Burn It Up

She clicked to the next image on the card. Studied that matchstick pinched between his full lips, the ones she’d managed to capture sans evil smirk, surely a rare sight. She’d surprised him on that first shot, his eyes still wide. The flash bleached his retinas pure white, hazel irises lit up—striated near-green, the color of lake water and rimmed in gray, a gold corona around his tight pupil. Nice lashes, dark as his hair and stubble. Nice brows, though one had a bald spot, the gully likely framing a scar the flash had blown out. The man probably had a hundred scars—and a dumb, macho story to explain each and every one.

When a man came built like Vince Grossier, it told you one of two things: Either his job was backbreaking, or he made violent love to his weight bench every morning. She had her money on the former, given the local economy and those dusty jeans of his. But no matter the cause, the effect was the same. All that muscle added up to a man who lived through his body.

The smart man will manipulate you, and the strong one will push you around. Either way, they knew where they wanted you. At least with the guileless, pushy ones, the Vince Grossiers of the world, you saw it coming. There was an honesty in that. It gave you a chance to put up a fight.

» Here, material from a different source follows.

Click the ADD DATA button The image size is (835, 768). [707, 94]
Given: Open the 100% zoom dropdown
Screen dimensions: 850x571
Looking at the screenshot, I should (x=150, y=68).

She toyed with the camera’s DELETE button. One push of her thumb, and he’d be gone. She pressed and his image shrank, sucked off the screen forever. The second shot filled the void, those brows drawn in surprise and annoyance, eyes narrowed to match. Her thumb hovered.

She jumped as a steaming plate was set before her, stammered her thanks to the waitress, and shut off the camera. Shut it in its bag, like she’d stuffed down her attraction and shut that motel door on him.

Four more days, she reminded herself, spanking the ketchup bottle. Four days to do this job, four days to avoid heading home and facing the fallout with Ryan.

Four days in the desert of northernmost Nevada. In the New Wild West known as Fortuity.

She eyed her camera bag.

Four days to get real good at avoiding Vince Grossier. The rest of her life to get busy forgetting him.